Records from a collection
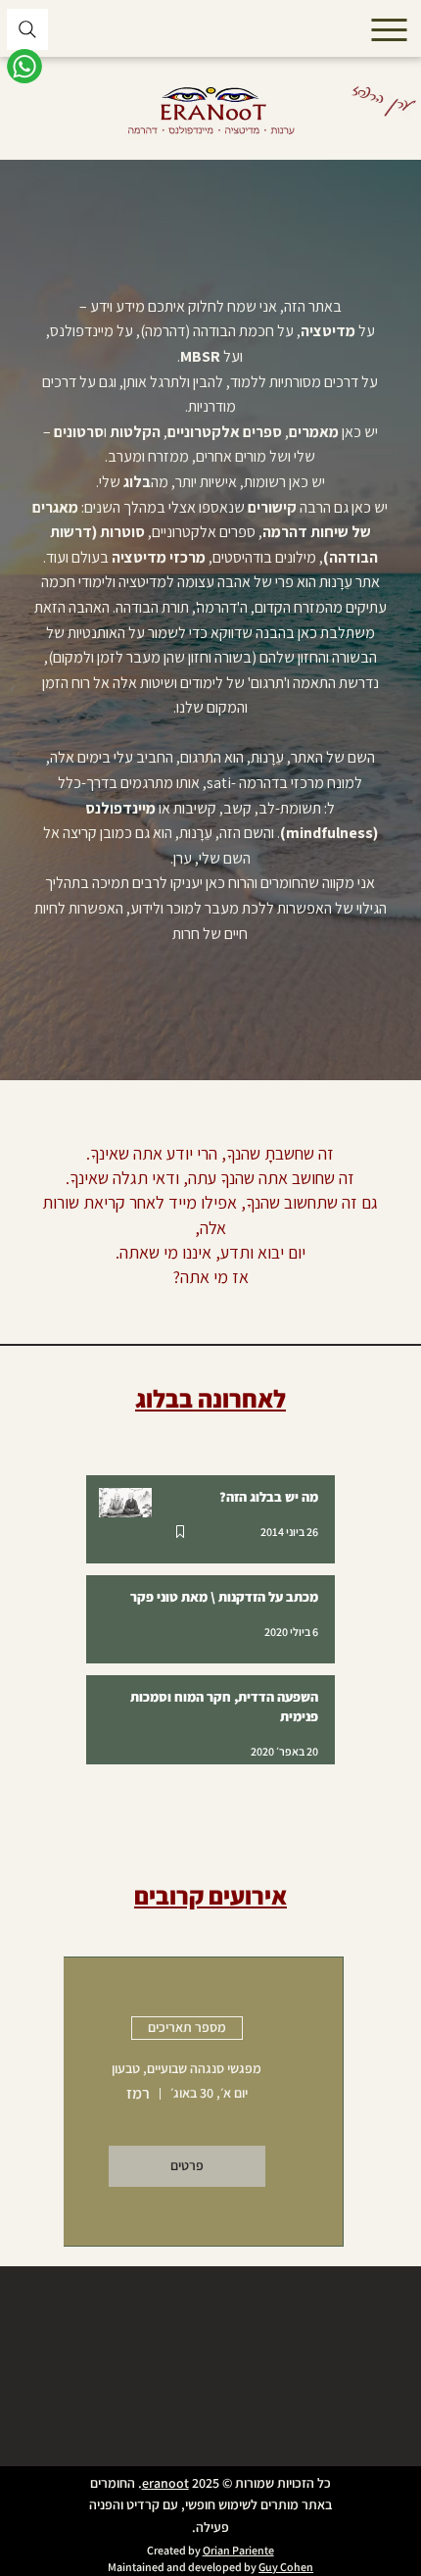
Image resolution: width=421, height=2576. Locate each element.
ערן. (181, 858)
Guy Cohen (285, 2566)
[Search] (27, 29)
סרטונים (79, 431)
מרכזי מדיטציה (159, 557)
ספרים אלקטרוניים (224, 431)
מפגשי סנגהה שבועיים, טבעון (186, 2068)
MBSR (200, 356)
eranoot (165, 2483)
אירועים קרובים (210, 1895)
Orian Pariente (238, 2550)
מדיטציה (328, 331)
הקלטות (135, 431)
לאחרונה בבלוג (210, 1398)
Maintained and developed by (183, 2566)
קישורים (271, 507)
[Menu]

Exercise description:
Could you restate, word for word, every line from the one containing "מדיטציה (328, 331)" through the last line of the records above, and nothing more?

Task answer:
מדיטציה (328, 331)
הקלטות (135, 431)
לאחרונה בבלוג (210, 1398)
Maintained and developed by (183, 2566)
קישורים (271, 507)
[Menu]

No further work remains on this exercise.